By Parisa Hafezi
DUBAI (Reuters) – Iran said on Monday it has yet to decide whether to extend a monitoring deal with the U.N. nuclear watchdog which lapsed last week, amid Washington’s warning that Tehran’s failure to renew it would complicate talks to revive its 2015 nuclear accord.
“No decision has been made yet, either negative or positive, about extending the monitoring deal with the International Atomic Energy Agency (IAEA),” Foreign Ministry spokesman Saeed Khatibzadeh told a televised weekly news conference.
Iran and world powers are in negotiations to revive the 2015 nuclear deal, under which Iran accepted curbs to its nuclear programme in return for the lifting of international sanctions.

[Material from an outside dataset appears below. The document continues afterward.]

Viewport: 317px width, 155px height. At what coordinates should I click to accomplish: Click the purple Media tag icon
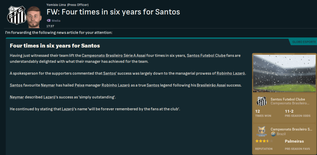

Washington abandoned the deal in 2018, and Tehran responded by violating some of its nuclear restrictions. In February, Iran halted an agreement with the IAEA that allowed additional inspections of Iranian nuclear sites. Some inspections were extended under temporary deals, but those expired last Thursday.
On Friday, the IAEA demanded an immediate reply from Iran on whether it would extend the agreement, While U.S. Secretary of State Antony Blinken said any failure to extend it would be a “serious concern” for broader negotiations.
France’s foreign ministry said in a daily briefing on Monday that it regretted Iran’s lack of response, but declined to say whether it would have any broader consequences for the wider talks.
“Iran must resume cooperation with the IAEA and immediately restore its full access,” it said.
Iran said last week that the country’s top security body, the Supreme National Security Council, would decide whether to renew the temporary agreements, under which data and footage were still collected in some places where inspections stopped.
“Also there has been no new decision about deleting the data and footage from the IAEA’s cameras,” Khatibzadeh said.
On Sunday, the speaker of Iran’s parliament said Tehran will never hand over images from inside of some Iranian nuclear sites to the IAEA, as the agreement with the agency had expired.
Iran’s talks with world powers on the nuclear pact, under way since April 9, were paused last week and are expected to resume in coming days. The parties said last week that major gaps remain.
“Many issues have been negotiated sufficiently … Now the other parties must make their tough decisions if they want to reinstate the deal,” Iran’s chief nuclear negotiator Abbas Araqchi was quoted as saying by state media.